Write out the lines from the one containing "Task: Pick the SoftLayer cloud storage icon" through the end of the data entries, inclusive, keeping their wording unchanged. Omit the pictures.

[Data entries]
::::

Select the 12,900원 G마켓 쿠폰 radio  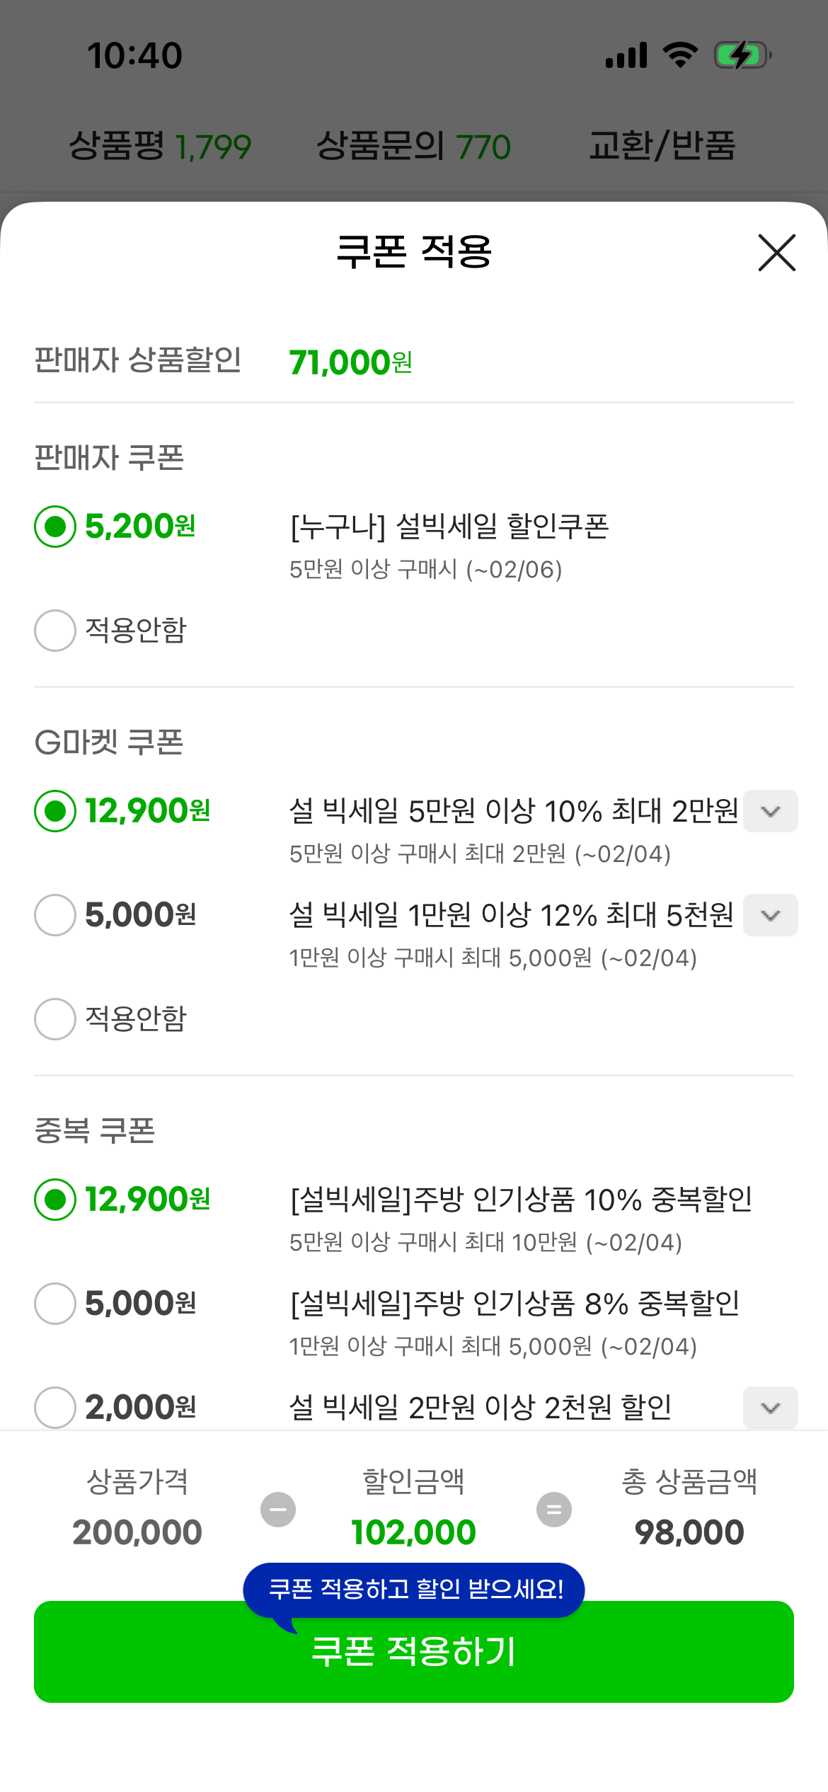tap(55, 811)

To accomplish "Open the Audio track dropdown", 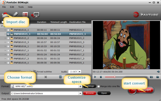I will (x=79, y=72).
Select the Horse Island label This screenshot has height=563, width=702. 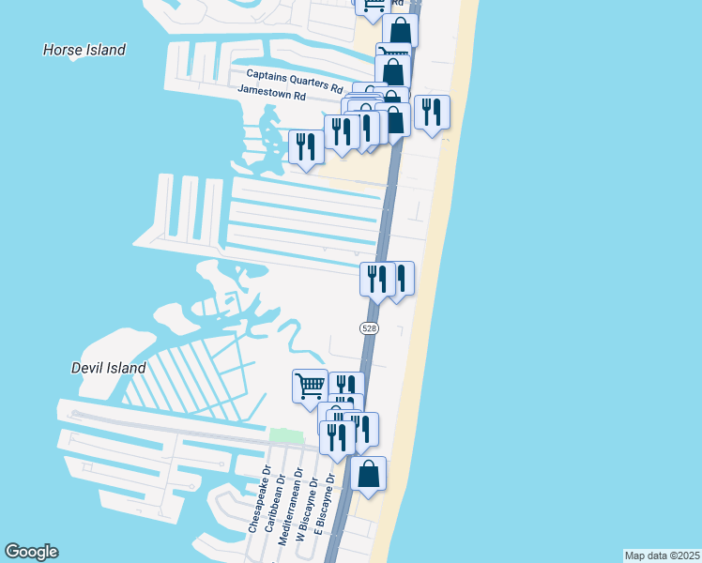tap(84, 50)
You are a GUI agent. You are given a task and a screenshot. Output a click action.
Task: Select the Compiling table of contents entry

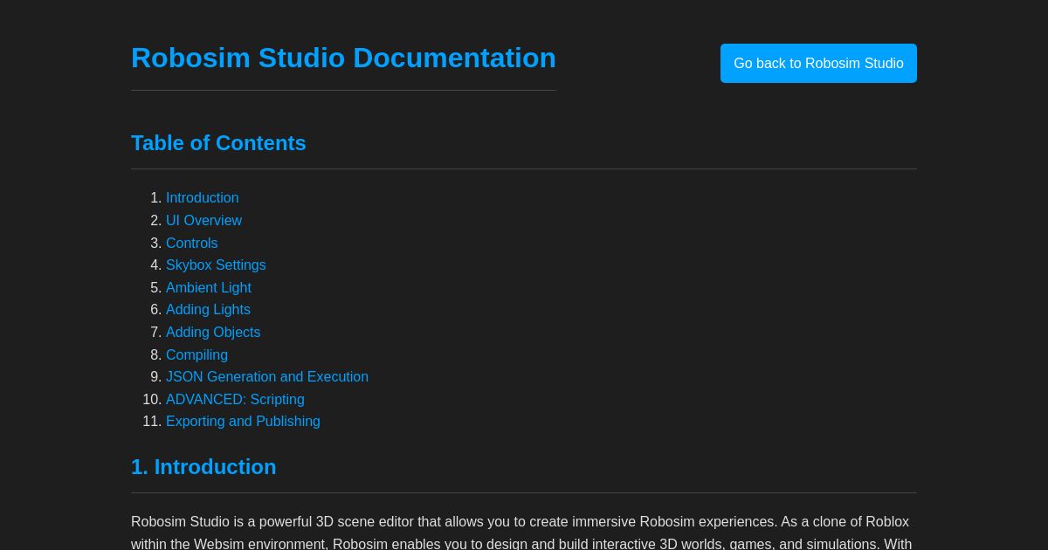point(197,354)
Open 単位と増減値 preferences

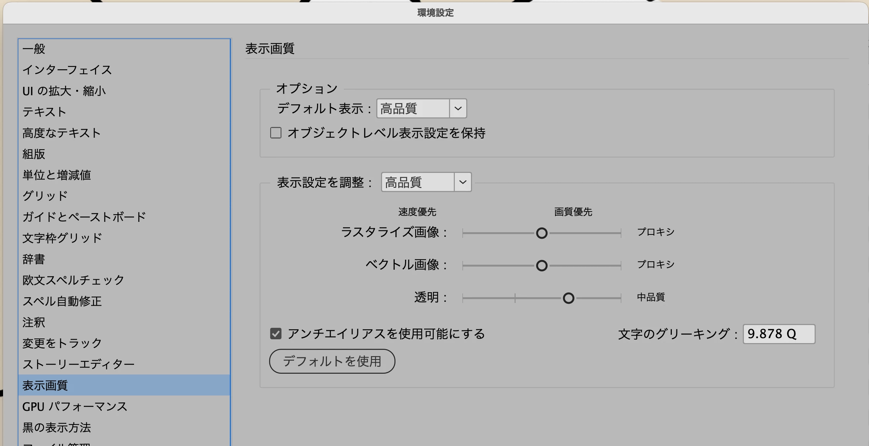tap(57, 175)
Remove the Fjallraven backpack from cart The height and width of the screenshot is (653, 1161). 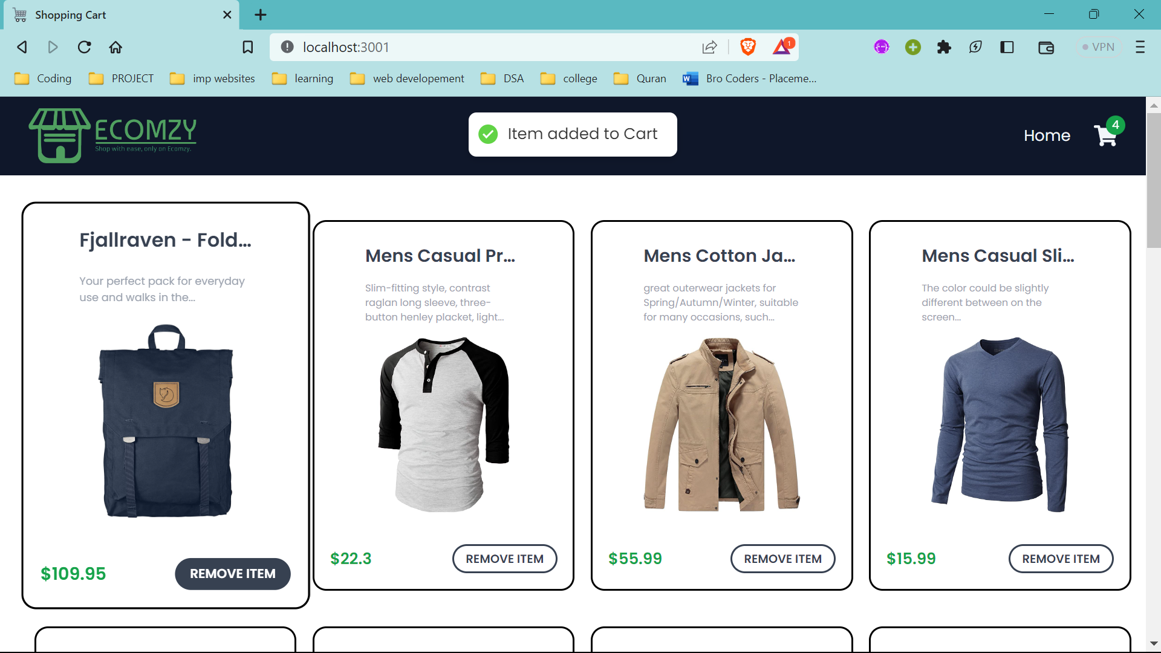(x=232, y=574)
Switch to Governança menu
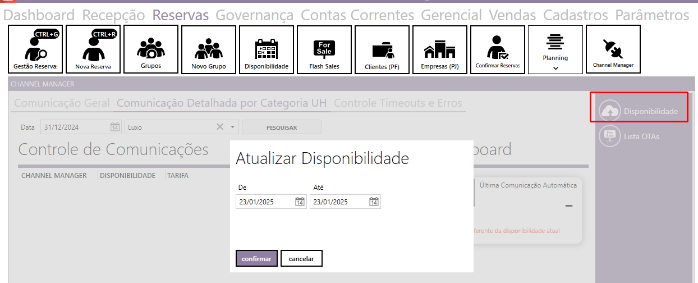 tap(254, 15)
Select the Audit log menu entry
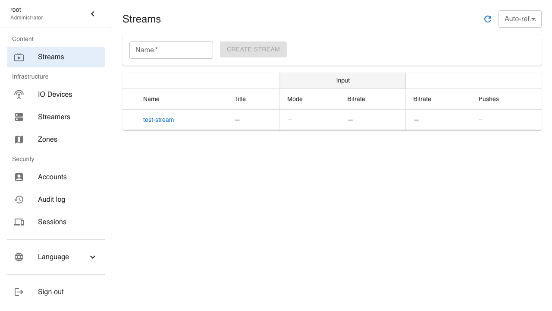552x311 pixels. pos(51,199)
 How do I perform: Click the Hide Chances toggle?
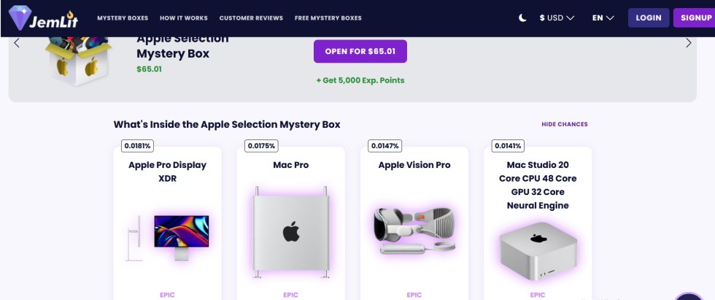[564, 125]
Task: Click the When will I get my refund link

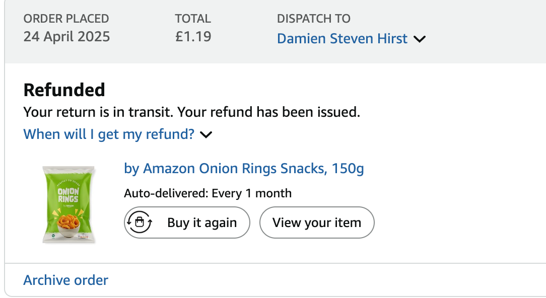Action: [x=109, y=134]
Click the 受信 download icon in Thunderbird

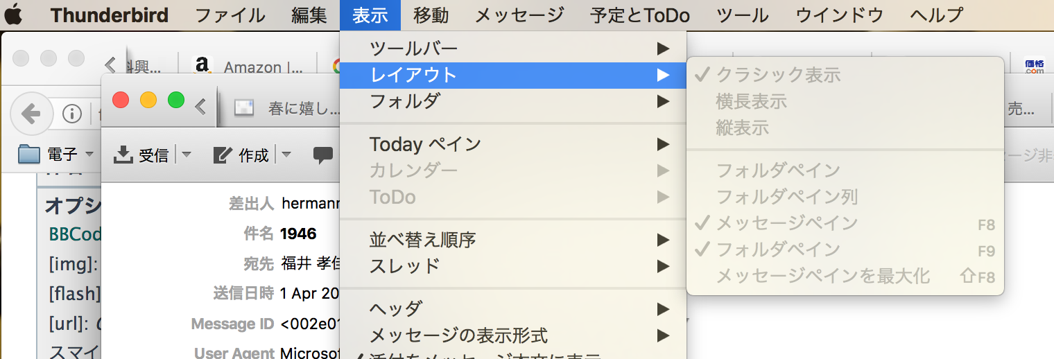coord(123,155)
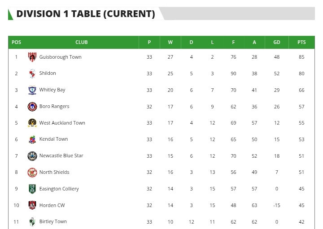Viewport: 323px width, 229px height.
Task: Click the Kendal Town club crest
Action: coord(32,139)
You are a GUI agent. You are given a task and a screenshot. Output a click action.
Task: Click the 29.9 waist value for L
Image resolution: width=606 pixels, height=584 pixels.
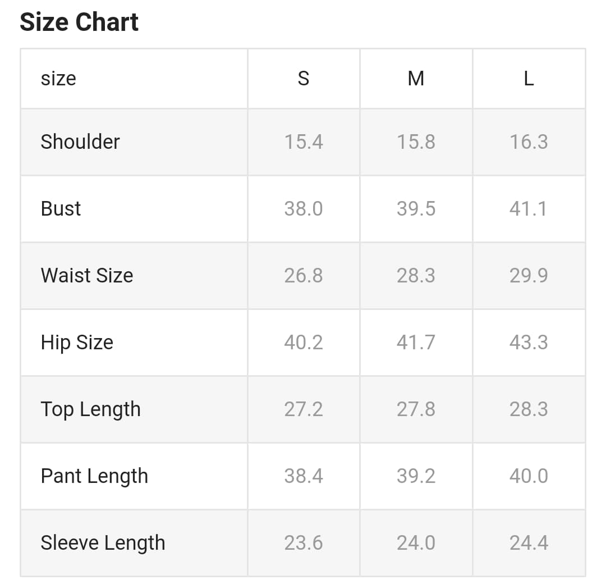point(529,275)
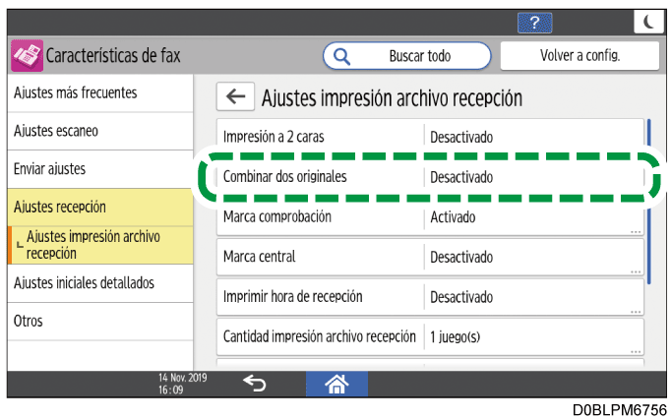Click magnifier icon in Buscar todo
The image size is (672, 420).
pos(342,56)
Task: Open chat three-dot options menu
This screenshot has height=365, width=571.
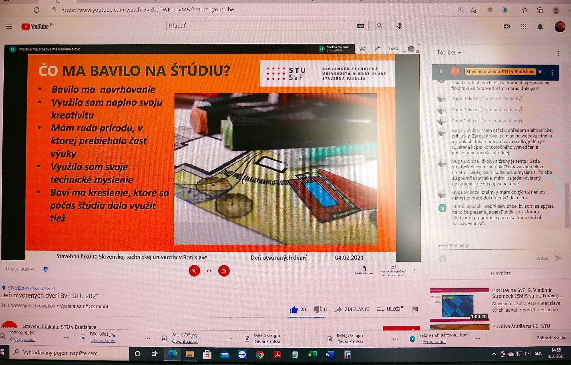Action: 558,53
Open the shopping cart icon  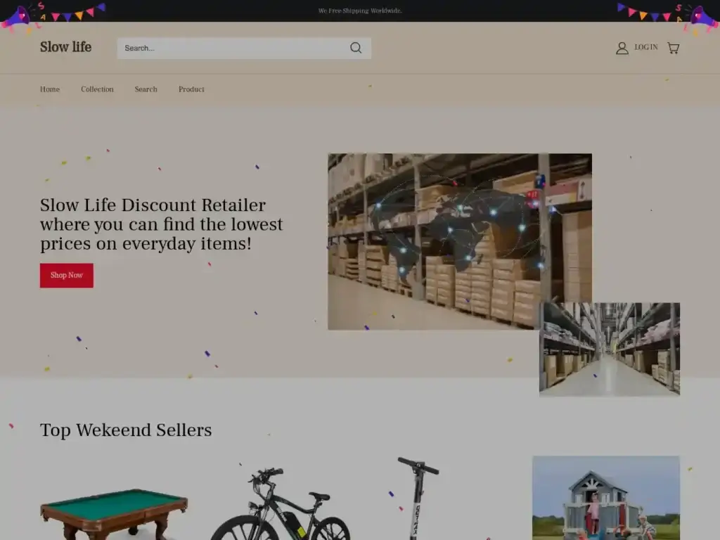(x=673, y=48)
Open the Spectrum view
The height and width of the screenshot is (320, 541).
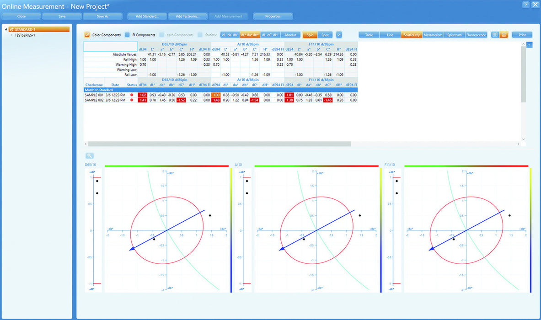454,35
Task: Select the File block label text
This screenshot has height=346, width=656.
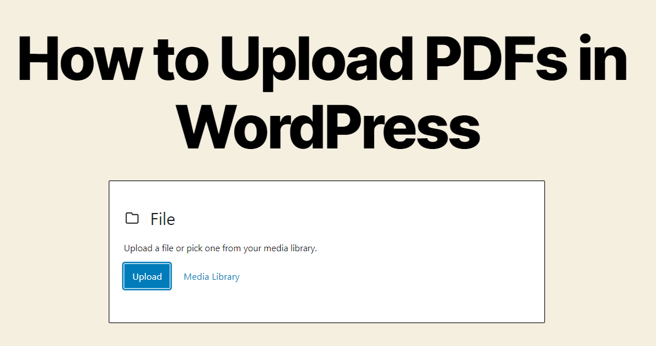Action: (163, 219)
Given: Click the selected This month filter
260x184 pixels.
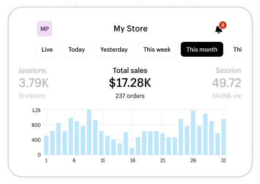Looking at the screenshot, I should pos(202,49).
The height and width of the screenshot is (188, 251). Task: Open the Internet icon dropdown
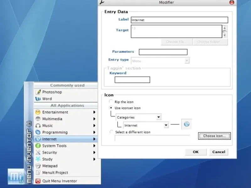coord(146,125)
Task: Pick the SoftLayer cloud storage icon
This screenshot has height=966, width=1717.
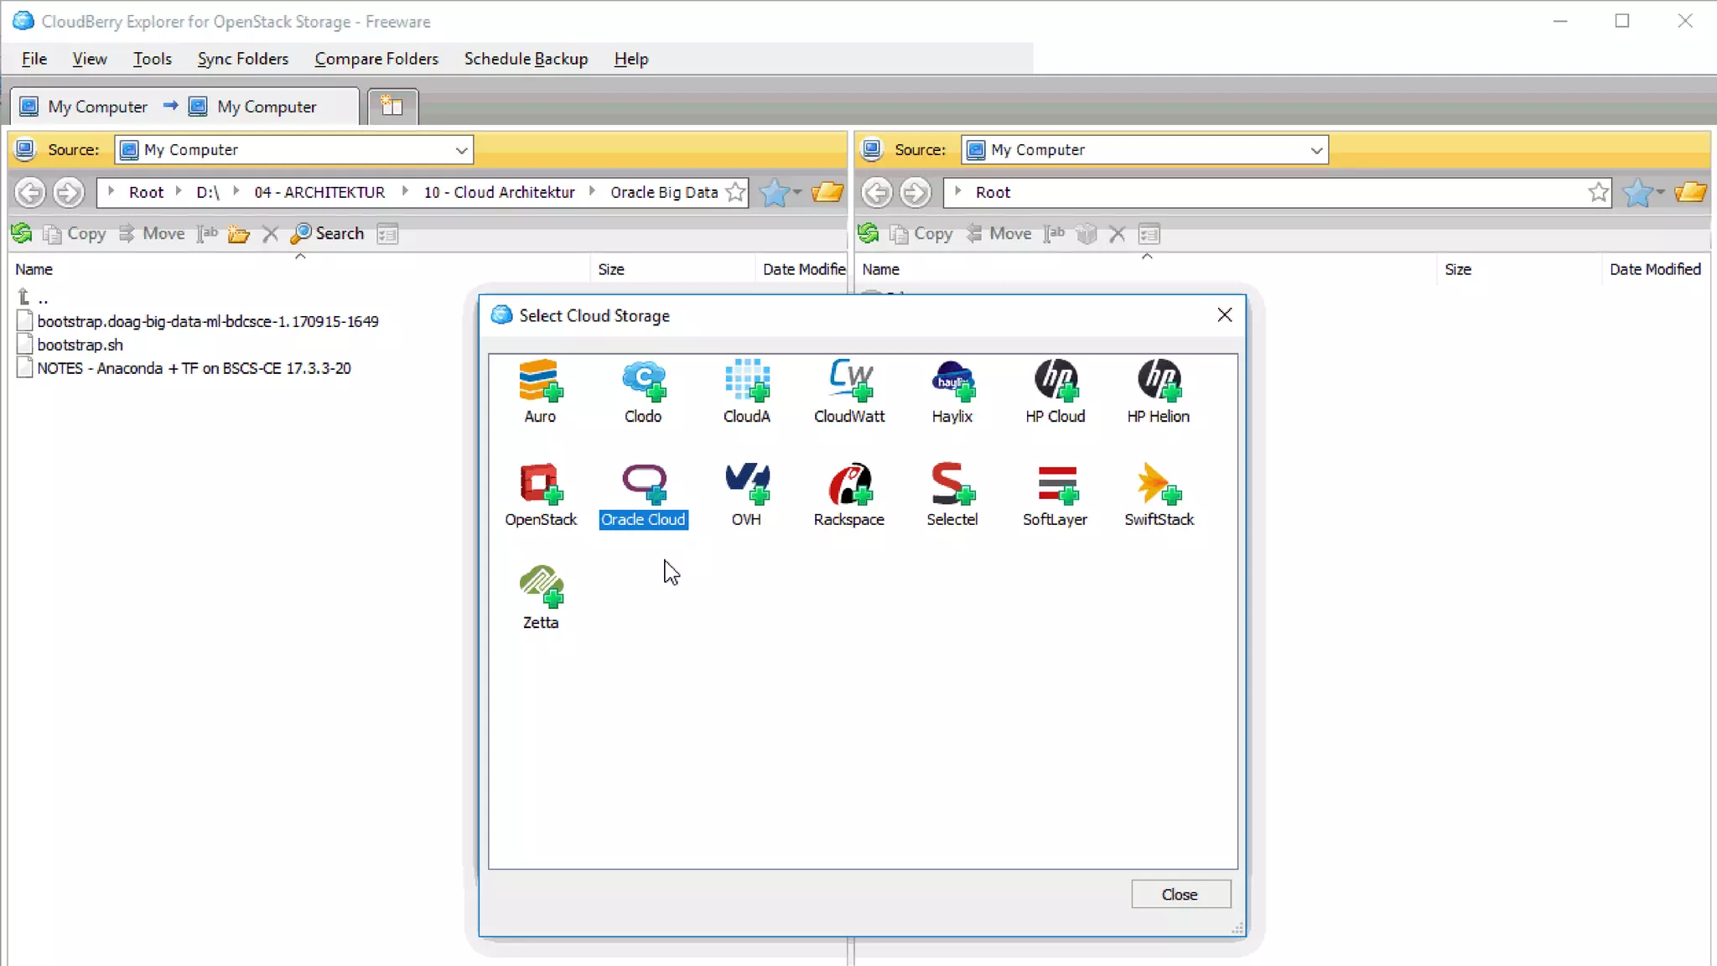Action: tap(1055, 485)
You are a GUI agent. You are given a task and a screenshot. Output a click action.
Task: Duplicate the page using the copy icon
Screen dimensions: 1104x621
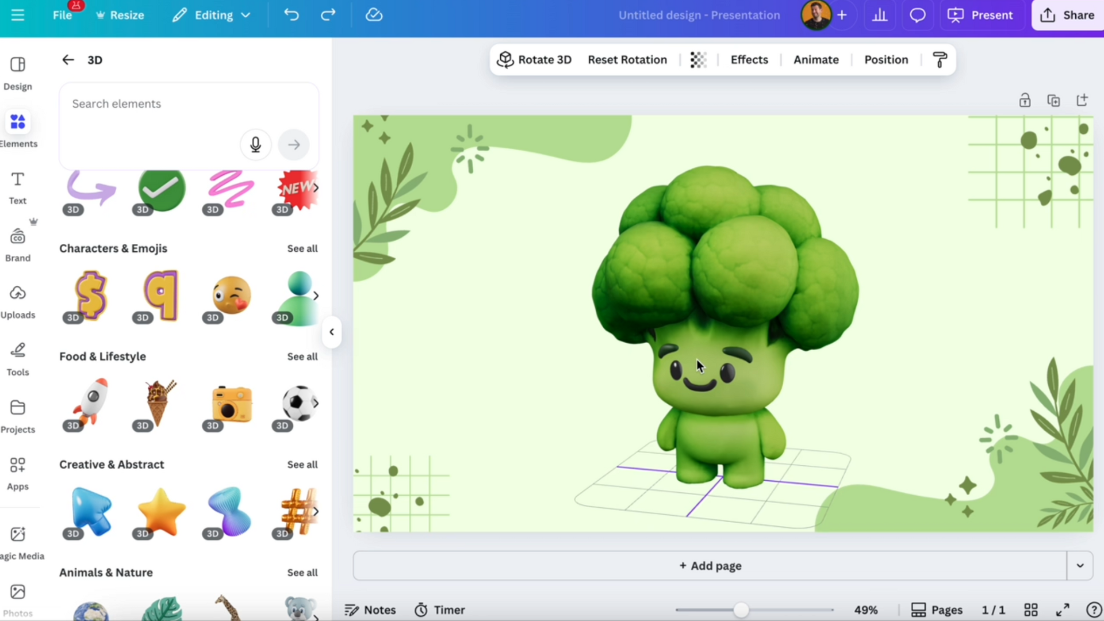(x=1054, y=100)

::::

ANSWER BELOW:
Task: Pick the SoftLayer cloud storage icon
This screenshot has height=966, width=1717.
Action: tap(1055, 485)
You are a GUI agent. You are given a task and a screenshot. Output a click action.
Task: Duplicate the page using the copy icon
Screen dimensions: 1104x621
(x=1054, y=100)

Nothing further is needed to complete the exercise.